_TEXTE À ANALYSER_.
Ces faits sont les fondamentaux de notre médecine conventionnelle en France. C’est aussi ce qui lui permet de remporter chaque jour de nombreux combats face aux maladies, de guérir des millions de patients chaque année, de nous permettre de vieillir en meilleure santé, et de compter parmi les systèmes de santé les plus performants au monde.

Cependant, il existe en parallèle de la médecine factuelle, différentes approches de bien-être, de développement personnel et de soins non conventionnels qui semblent participer de certaines façons à la santé des Français, sans être des médecines conventionnelles pour autant.

« Ces pratiques se développent parallèlement à la médecine “ conventionnelle ”, en France et partout dans le monde. Elles sont également en progression dans le champ du bien-être, de la nutrition et de l’apparence esthétique. »(7)

_TRAVAIL À RÉALISER_.
1 – Selon le texte sur la médecine conventionnelle, dans quels domaines les pratiques non conventionnelles sont-elles également en progression ?
2 – Rédigez la suite du texte sur la médecine conventionnelle, à partir de sa dernière phrase.
Les items constituent un matériau distinct, sans lien avec le texte sur la médecine conventionnelle.

_EXTRAITS DE DONNÉES_.
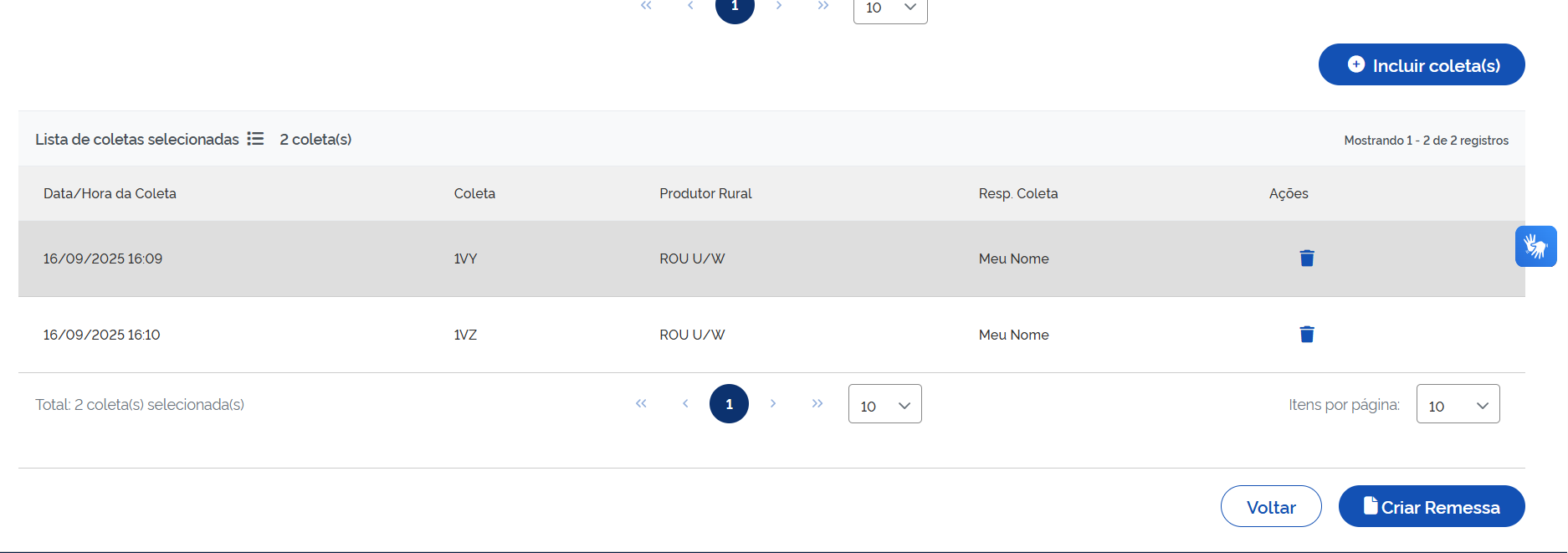Image resolution: width=1568 pixels, height=553 pixels.
Task: Expand the 'Itens por página' dropdown
Action: tap(1457, 405)

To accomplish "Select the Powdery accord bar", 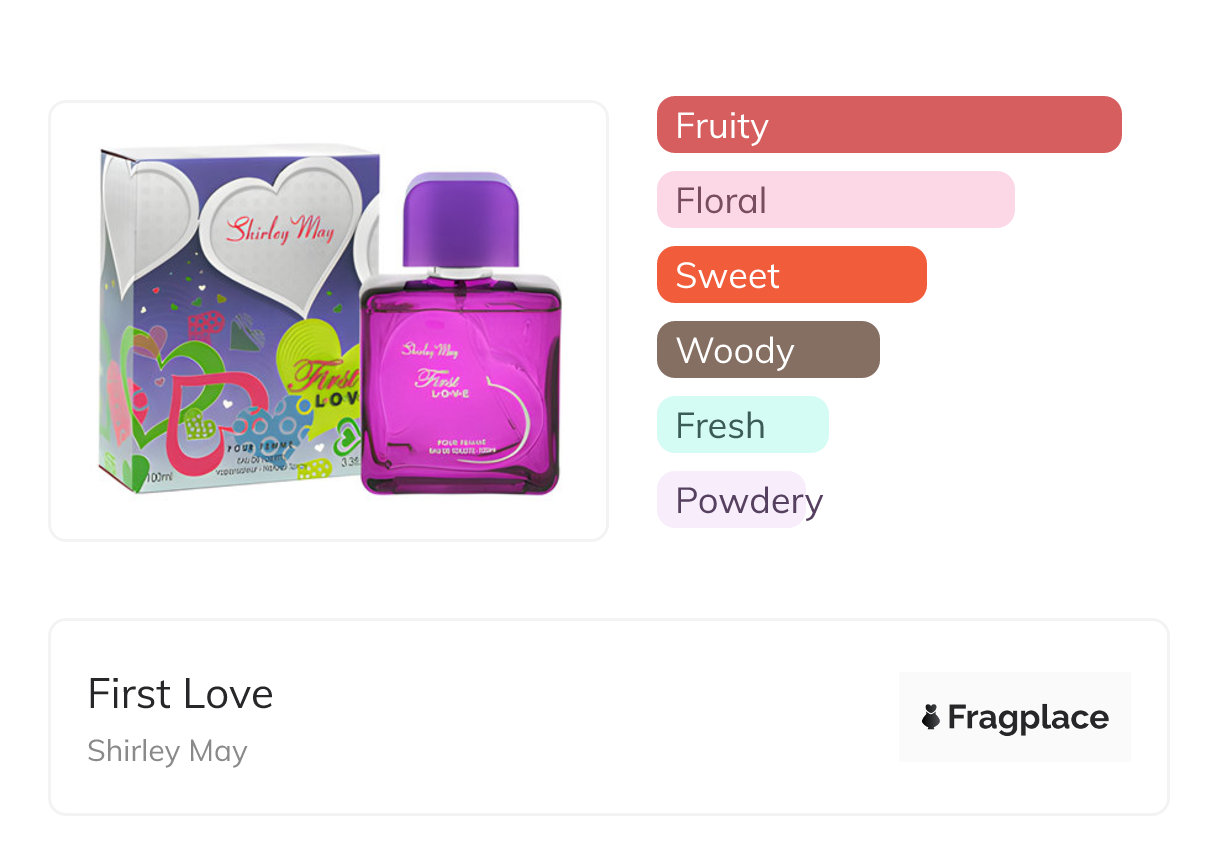I will point(731,500).
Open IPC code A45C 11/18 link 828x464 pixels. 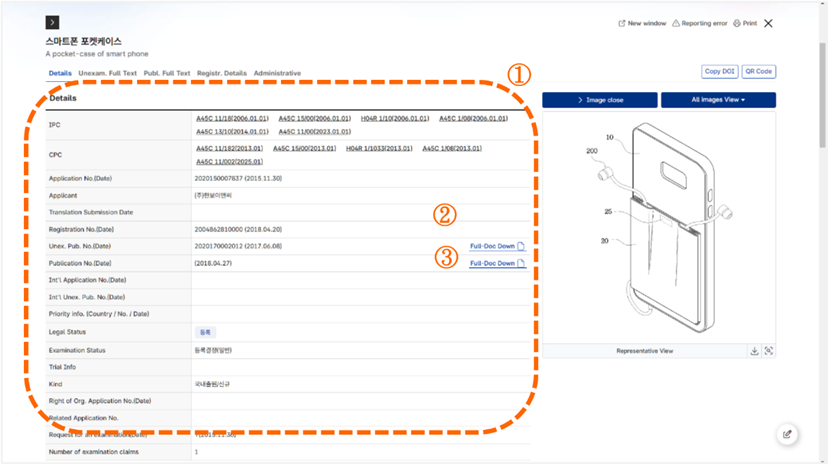pyautogui.click(x=231, y=119)
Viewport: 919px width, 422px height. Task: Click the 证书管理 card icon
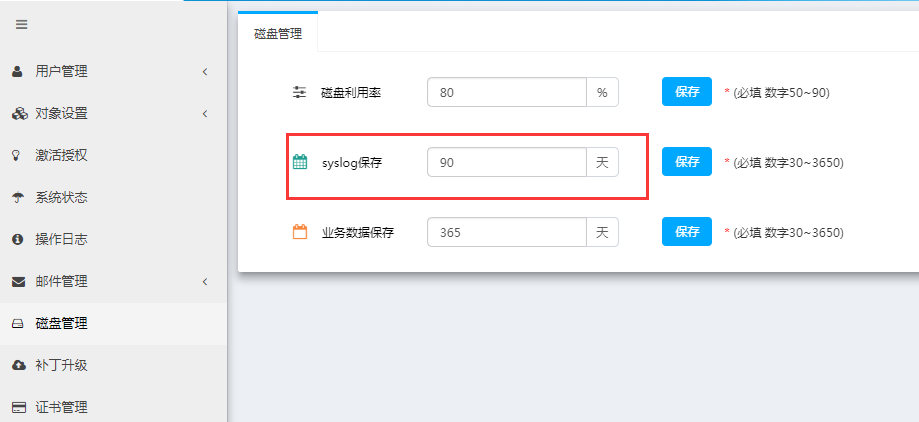18,408
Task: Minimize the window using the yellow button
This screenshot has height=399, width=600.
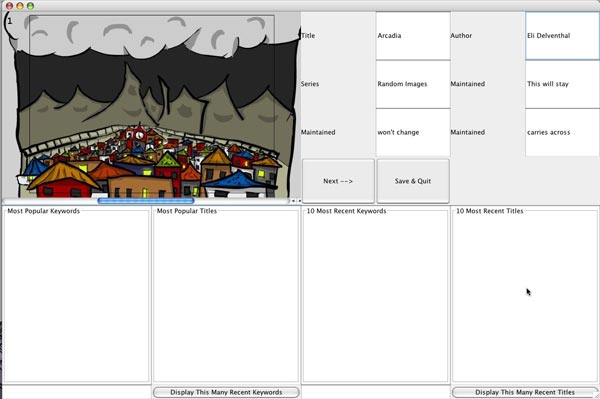Action: (x=20, y=6)
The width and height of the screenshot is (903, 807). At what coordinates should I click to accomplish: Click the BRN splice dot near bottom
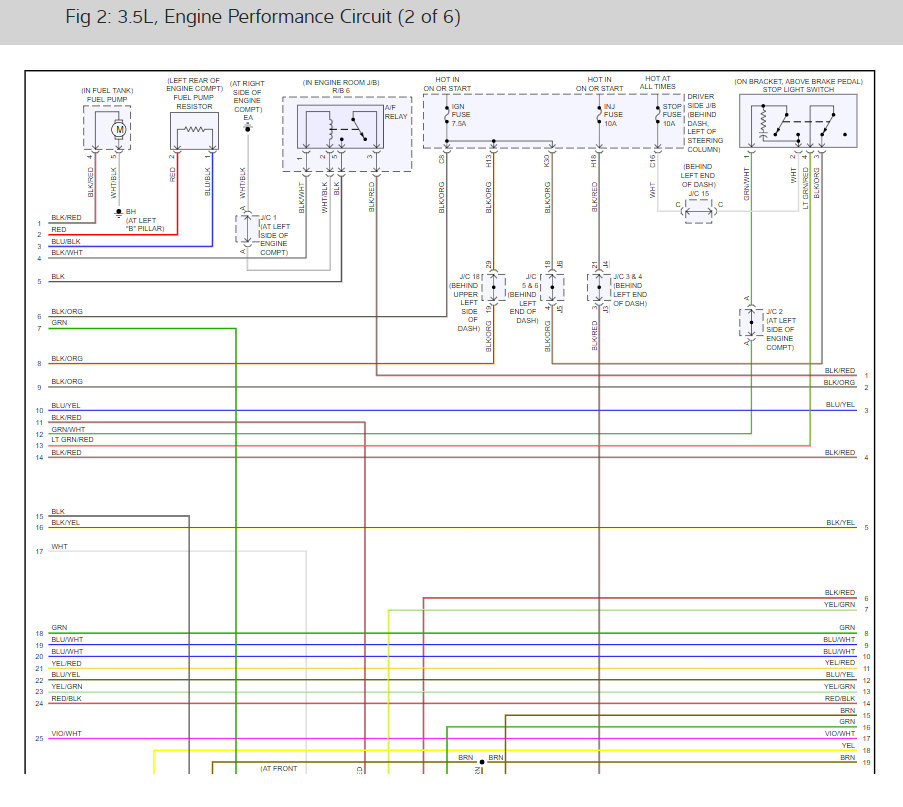(x=482, y=762)
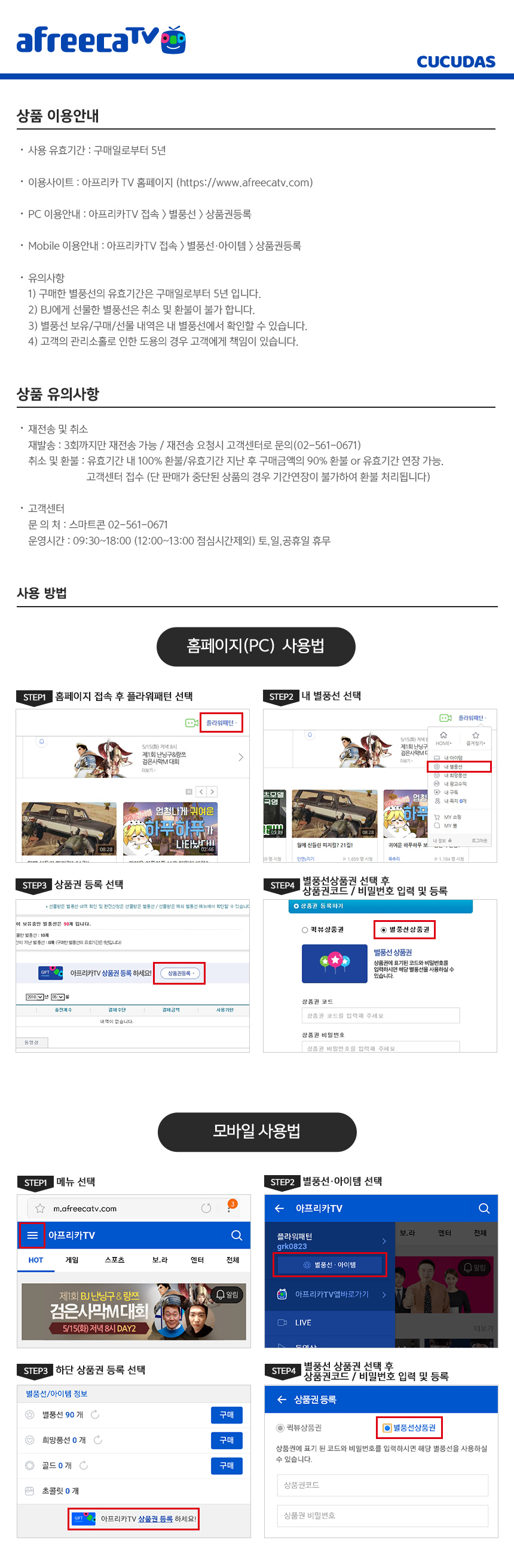514x1568 pixels.
Task: Click the 상품권코드 input field in mobile form
Action: 383,1484
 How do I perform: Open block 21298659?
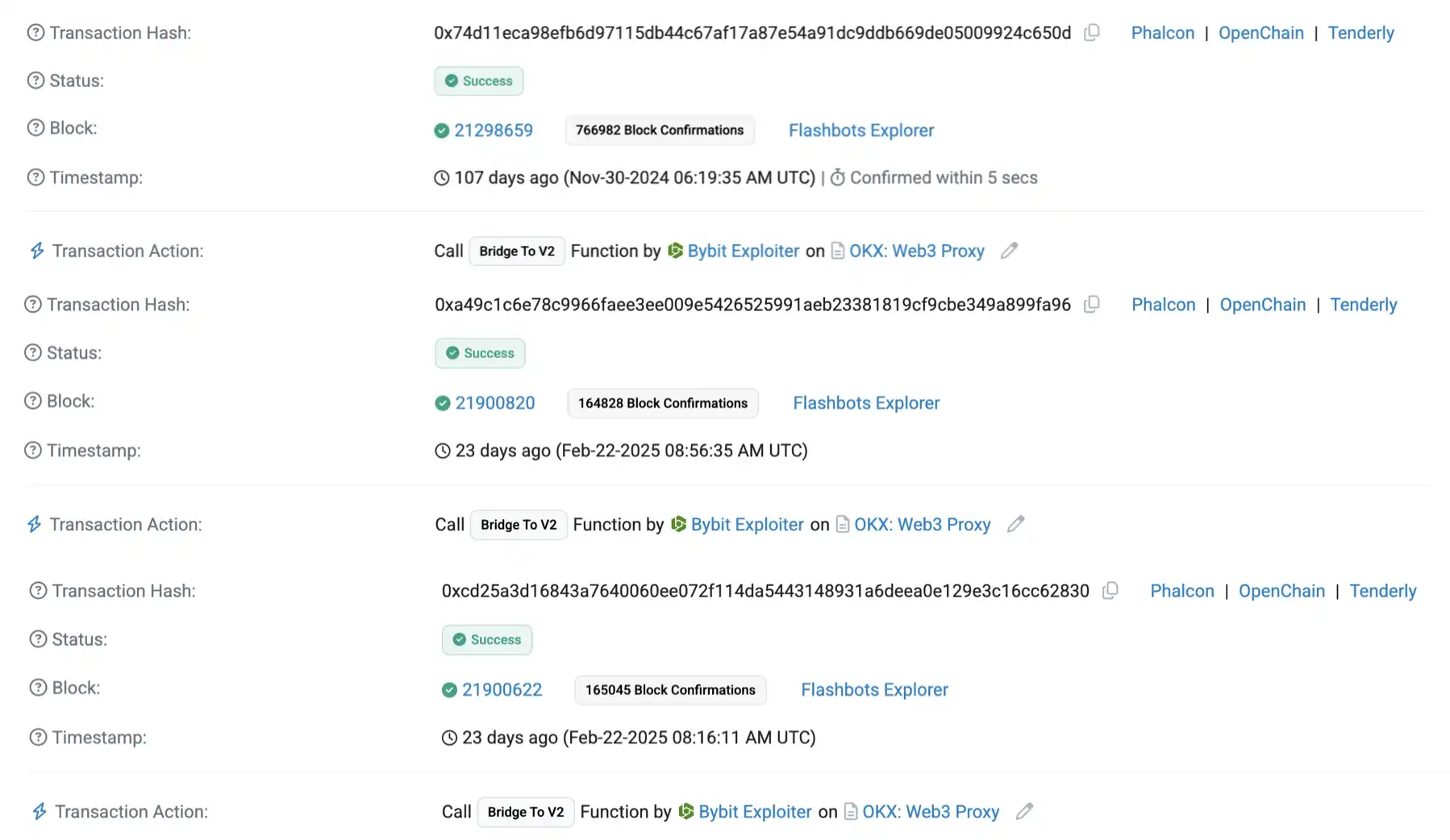[493, 131]
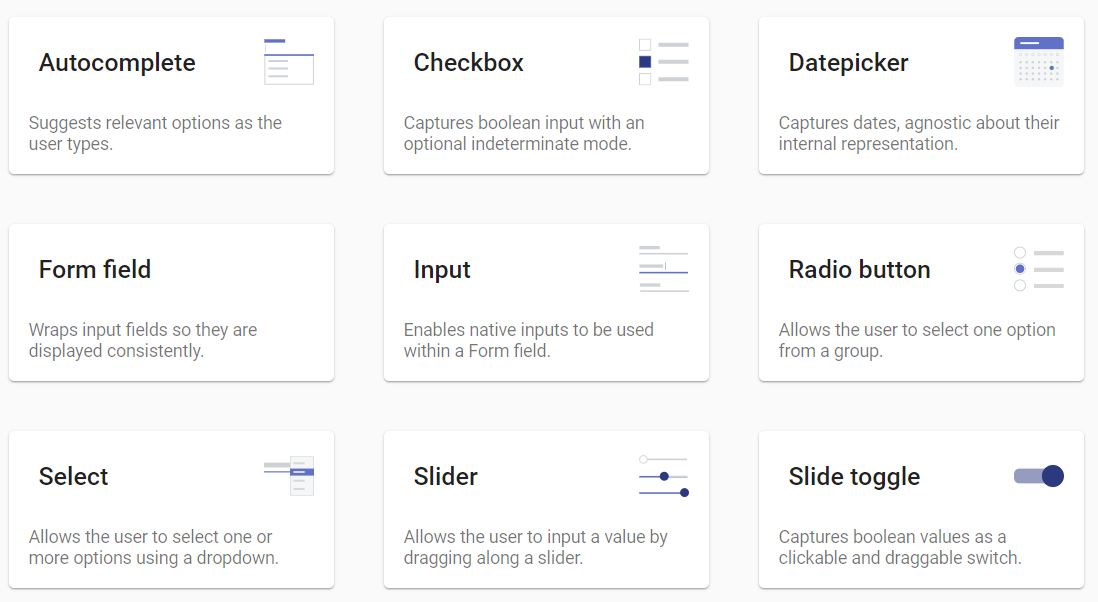Click the Slide toggle switch illustration
1098x602 pixels.
pyautogui.click(x=1038, y=476)
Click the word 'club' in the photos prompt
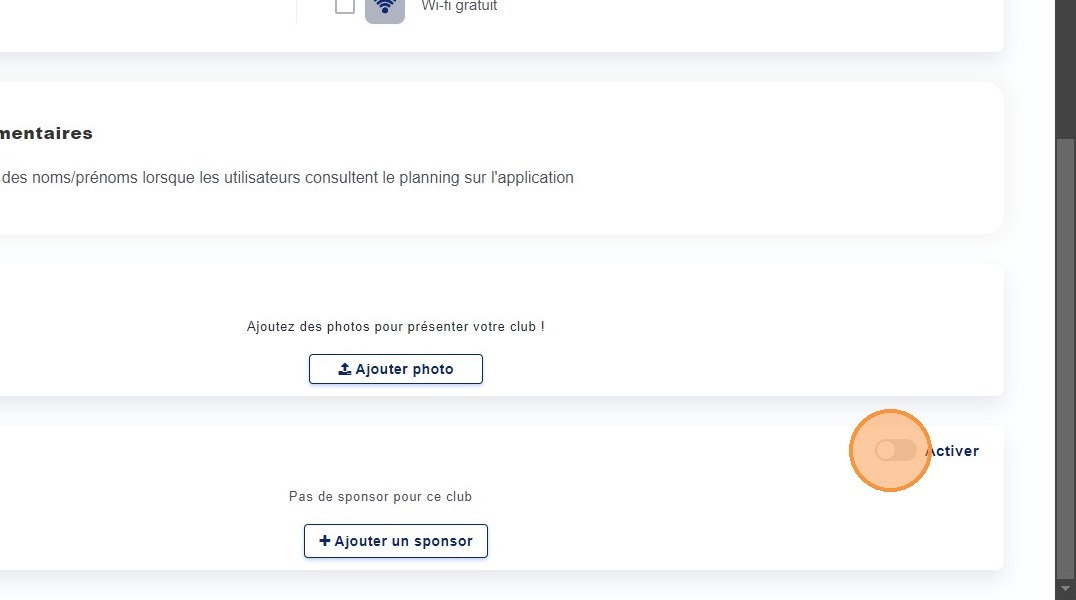Screen dimensions: 1076x600 (x=520, y=326)
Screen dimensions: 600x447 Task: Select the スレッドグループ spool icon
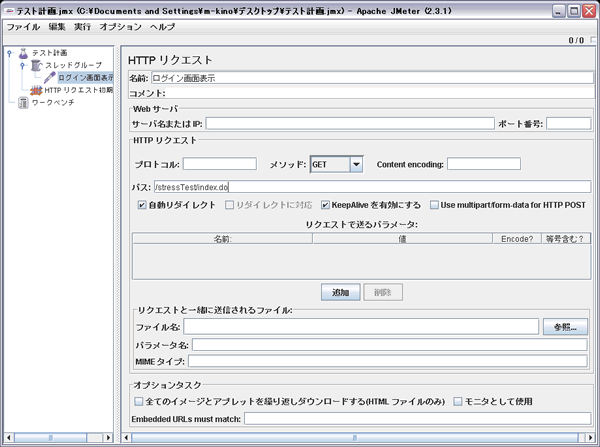click(36, 65)
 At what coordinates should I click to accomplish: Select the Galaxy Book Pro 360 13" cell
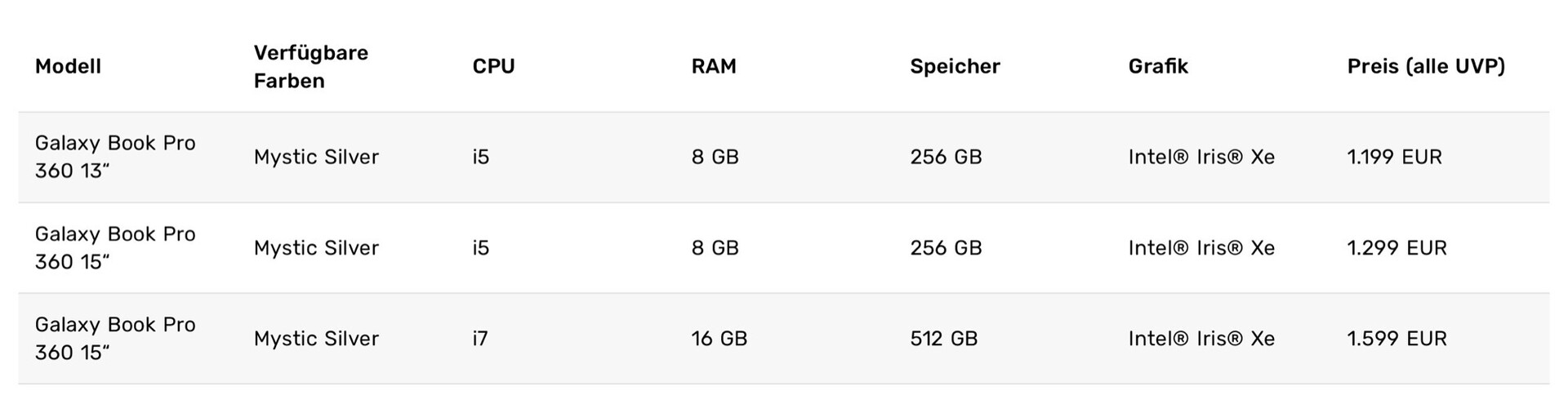[x=115, y=157]
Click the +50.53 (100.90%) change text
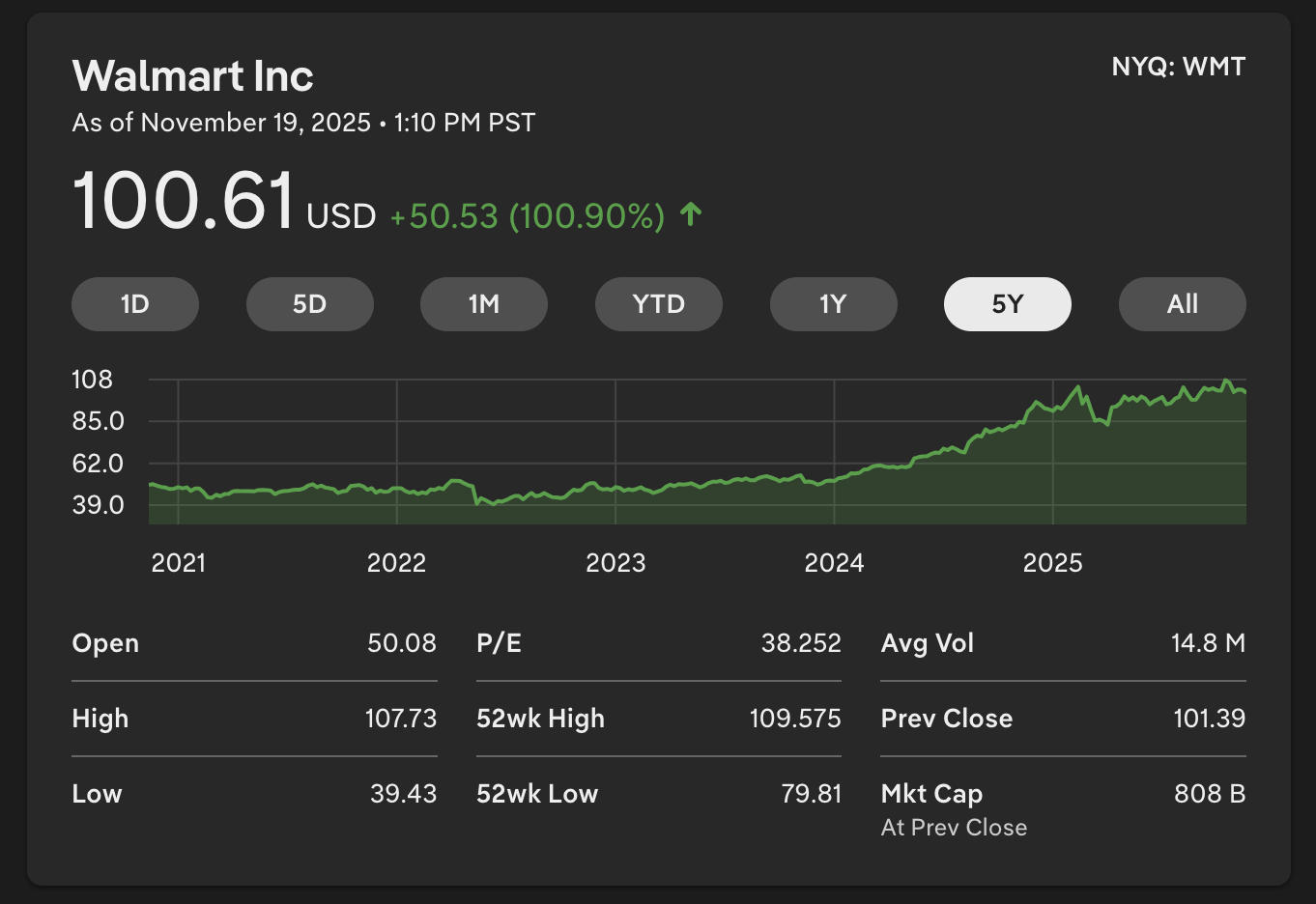Viewport: 1316px width, 904px height. click(x=527, y=216)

_RÉPONSES ATTENDUES_.
1 – Dans le champ du bien-être, de la nutrition et de l'apparence esthétique.

2 –
De nombreux médecins les conseillent à leurs patients comme complément à leur traitement. Des hôpitaux font même appel à certains de ces praticiens « non-professionnels de santé » qui les pratiquent alors, par exemple, auprès de grands brûlés et autres cas cliniques (8).


Voyons tout cela d’un peu plus près. 

DES MÉDECINES ET APPROCHES NON-CONVENTIONNELLES

Les approches non conventionnelles sont appelées — à tort ou à raison — médecines alternatives, médecines complémentaires, médecines naturelles, médecines douces, médecines parallèles, médecines holistiques, thérapies complémentaires ou pseudo-médecines.

L’Académie de Médecine Française conseille de privilégier le terme de « thérapies complémentaires » (9).

La Commission européenne utilise l’appellation « médecines non conventionnelles » (10).

L’Organisation Mondiale de la Santé (11) quant à elle distingue les « médecines traditionnelles » (MT), des « médecines complémentaires et alternatives » (MAC).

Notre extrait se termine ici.